START Records provided

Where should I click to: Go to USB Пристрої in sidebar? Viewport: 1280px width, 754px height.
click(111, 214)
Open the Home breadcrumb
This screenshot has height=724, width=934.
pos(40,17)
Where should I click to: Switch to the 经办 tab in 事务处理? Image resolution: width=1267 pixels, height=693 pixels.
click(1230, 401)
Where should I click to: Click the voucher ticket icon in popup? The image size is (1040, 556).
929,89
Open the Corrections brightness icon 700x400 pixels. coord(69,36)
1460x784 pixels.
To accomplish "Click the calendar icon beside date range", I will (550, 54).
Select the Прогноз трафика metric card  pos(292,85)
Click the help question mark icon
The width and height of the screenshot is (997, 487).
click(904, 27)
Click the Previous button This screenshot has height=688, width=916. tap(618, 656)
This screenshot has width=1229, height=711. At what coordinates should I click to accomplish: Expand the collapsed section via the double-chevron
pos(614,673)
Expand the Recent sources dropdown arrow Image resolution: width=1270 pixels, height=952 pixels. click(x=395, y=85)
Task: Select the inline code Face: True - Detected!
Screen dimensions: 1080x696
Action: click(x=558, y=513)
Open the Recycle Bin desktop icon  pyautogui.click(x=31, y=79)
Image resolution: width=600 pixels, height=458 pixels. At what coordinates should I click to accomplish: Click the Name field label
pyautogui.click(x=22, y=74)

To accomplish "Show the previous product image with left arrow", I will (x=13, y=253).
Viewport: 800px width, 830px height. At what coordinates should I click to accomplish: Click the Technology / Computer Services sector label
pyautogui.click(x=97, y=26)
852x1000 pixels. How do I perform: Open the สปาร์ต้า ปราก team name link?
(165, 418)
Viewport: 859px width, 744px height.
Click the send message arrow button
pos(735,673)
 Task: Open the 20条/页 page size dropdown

END Records provided

Assigned task - Word for word, write out all of the entries.

Written solution -
Where should I click to: Go to USB Пристрої in sidebar? Viewport: 1280px width, 754px height.
click(111, 214)
Open the Home breadcrumb
This screenshot has height=724, width=934.
pos(40,17)
Where should I click to: Switch to the 经办 tab in 事务处理? Image resolution: width=1267 pixels, height=693 pixels.
click(1230, 401)
Where should I click to: Click the voucher ticket icon in popup? The image size is (1040, 556).
929,89
Open the Corrections brightness icon 700x400 pixels. coord(69,36)
1460x784 pixels.
To accomplish "Click the calendar icon beside date range", I will (550, 54).
Select the Прогноз трафика metric card  pos(292,85)
Click the help question mark icon
The width and height of the screenshot is (997, 487).
click(904, 27)
Click the Previous button This screenshot has height=688, width=916. tap(618, 656)
This screenshot has width=1229, height=711. At what coordinates should I click to accomplish: Expand the collapsed section via the double-chevron
pos(614,673)
Expand the Recent sources dropdown arrow Image resolution: width=1270 pixels, height=952 pixels. click(x=395, y=85)
Task: Select the inline code Face: True - Detected!
Screen dimensions: 1080x696
Action: click(x=558, y=513)
Open the Recycle Bin desktop icon  pyautogui.click(x=31, y=79)
Image resolution: width=600 pixels, height=458 pixels. At what coordinates should I click to accomplish: Click the Name field label
pyautogui.click(x=22, y=74)

To accomplish "Show the previous product image with left arrow", I will (x=13, y=253).
Viewport: 800px width, 830px height. At what coordinates should I click to accomplish: Click the Technology / Computer Services sector label
pyautogui.click(x=97, y=26)
852x1000 pixels. How do I perform: Open the สปาร์ต้า ปราก team name link?
(165, 418)
Viewport: 859px width, 744px height.
Click the send message arrow button
pos(735,673)
 Task: Open the 20条/页 page size dropdown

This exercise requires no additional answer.